Juin 2022 : exposition "Allemagne/Années 1920/Nouvelle objectivité/August Sander " au Centre Pompidou. D'une densité et d'une richesse inouies, nombre de documents et de créations découverts, revus, réexaminés touchant les domaines de la peinture, la sculpture, le cinéma, le théâtre, la photo, l'architecture... éminemment politique et subversif. Exposition fleuve comme sait l'organiser depuis son ouverture le centre Beaubourg. Les répercussions et les dédales de questions et de réflexions à développer sont multiples.

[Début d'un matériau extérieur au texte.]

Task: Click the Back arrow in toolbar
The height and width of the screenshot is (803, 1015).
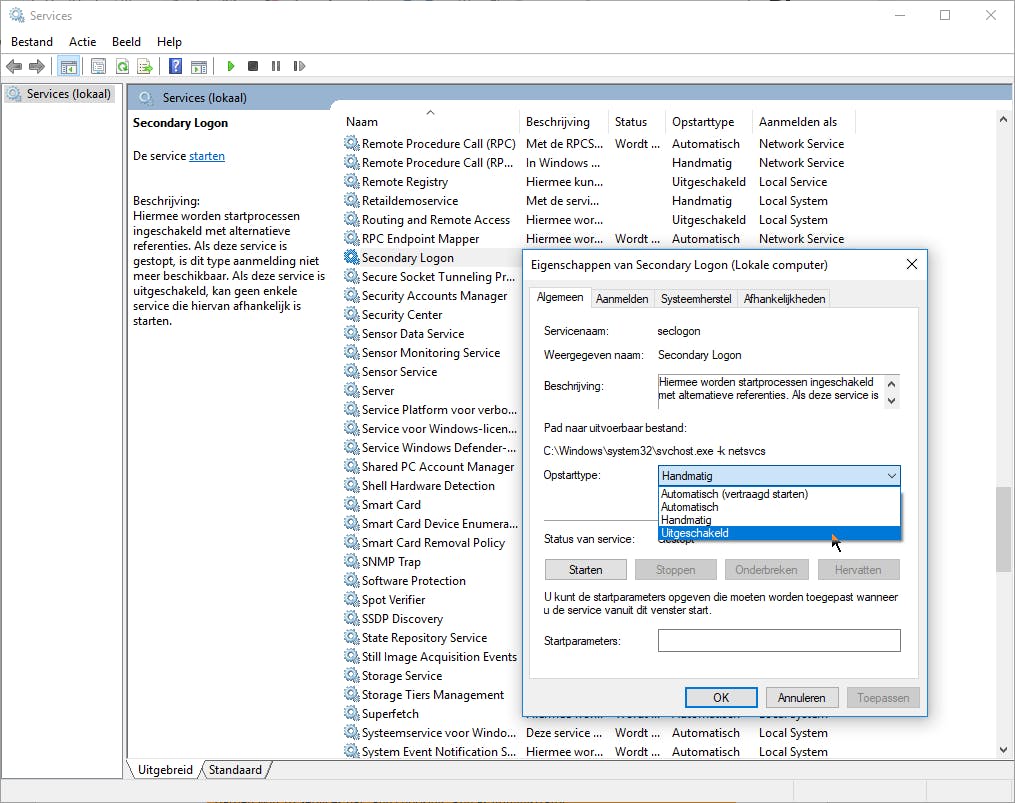Action: pyautogui.click(x=14, y=67)
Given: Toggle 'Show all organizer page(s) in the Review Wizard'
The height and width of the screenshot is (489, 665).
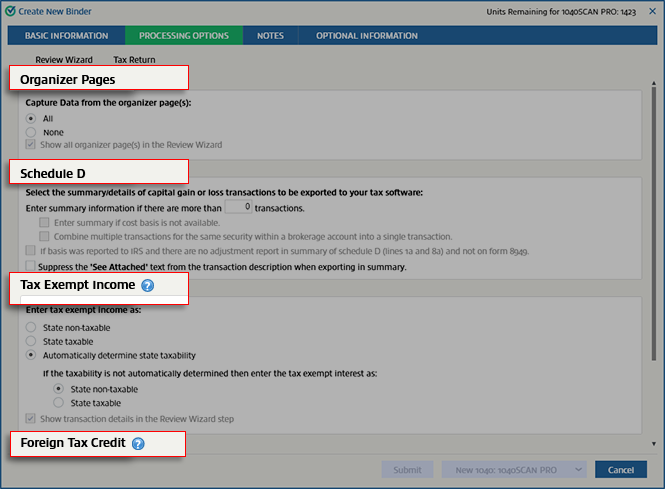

capture d'écran de la scène de danse et de séduction entre Louise Brooks et Alice Roberts
dans le film "Loulou" de G. W. Pabst, 1928 - extrait présenté au cours de l'exposition à Beaubourg
Exposition Jean Dubuffet "le preneur d'empreintes" à la Fondation Dubuffet, Paris 6ème. Superbe lieu lumineux un peu guindé et hyper clean où nous nous sommes arrêtés mon fils et moi pour contempler les empreintes de sols, de murs, de pierres, de peau qui ont servi de travaux préparatoires à la série de lithographies des "Phénomènes". Livres illustrés, lithographies dont quelques planches des "Phénomènes" et lithographies par report d'assemblages. Surprenant, provocateur, déstabilisant. Dubuffet est infini dans son voyage du monde des matières.
disque Huang
J’avais découvert en
2016 au sein de la collection permanente du musée des Beaux-Arts de Rennes une
peinture de Shirley Jaffe, devant laquelle je m’étais immobilisée, sujette à
une attraction irrépressible, à une sorte d’hypnotisation (comparable à celle
qui m’engourdit et me dynamise tout autant lorsque j’entre dans une musique de
Stravinski, de Reich). La magie et l’alchimie d’une structure ou d’une
construction ou d’une fabrication me captent et me sidèrent ; je me
trouvais face à l’insondable, au bord d’un précipice et ce péril était
excitant. Au printemps 2022, Beaubourg a offert un bel espace à Shirley Jaffe
pour l’exposition temporaire de quelques-unes de ses œuvres et, accompagnée de
ma fille et de mon fils, j’étais à mon aise pour essayer d’analyser les
ressorts et les cordes de la mécanique singulière qu’actionne la peinture de
l’artiste. Shirley Jaffe nait en 1923 dans le New Jersey, s’établit autour de
Paris en 1949, retourne aux Etats-Unis en 1952 pour un court séjour, découvre Berlin
en 1963-1964, revient à Paris, décède en France en 2016. Elle passe par
l’expressionnisme, cette période est présentée au début de l’exposition et me
touche assez peu. En Allemagne, une transition s’amorce, la gestualité s’efface
au profit d’une abstraction de formes simples, basiques et d’aplats de couleurs
vives. L’artiste avait éprouvé un choc à la vue des papiers découpés de
Matisse, exposés en 1961 au musée des Arts Décoratifs à Paris. Sa peinture se
constitue d’intrications et de superpositions chaotiques d’éléments colorés de
formes en déshérence (je ne perçois aucune référence à des figures ou à des
objets connus), de signes tronqués et cassés parfois réduits à des traits,
segments, ponctuations, brisements. D’une écriture, surgit le vocabulaire
graphique de la dislocation et d’un monde disjoint. Américaine exilée et
résidant en France, la dynamique interne au tableau et la phrase, la formule
rythmée propres à la créatrice la mobiliseront davantage qu’un basculement de
la peinture dans le pop art que mettra en œuvre Roy Lichtenstein en utilisant
et en reportant les techniques graphiques sur la toile, à l’instar d’Andy
Warhol. Ses recherches sur les matières picturales (une rétrospective du
peintre Bonnard au MOMA en 1948 imprègnera sa mémoire) et sur leurs
complémentarités, leurs oppositions au cours des années 1950 réapparaitront
dans ses dessins et ses peintures des années 2000 et enrichirons alors sa
palette de couleurs dégradées, sa construction de poches, d’enclaves contenant
crayonnages, ratures et lignes improvisées. Elle se permet tout.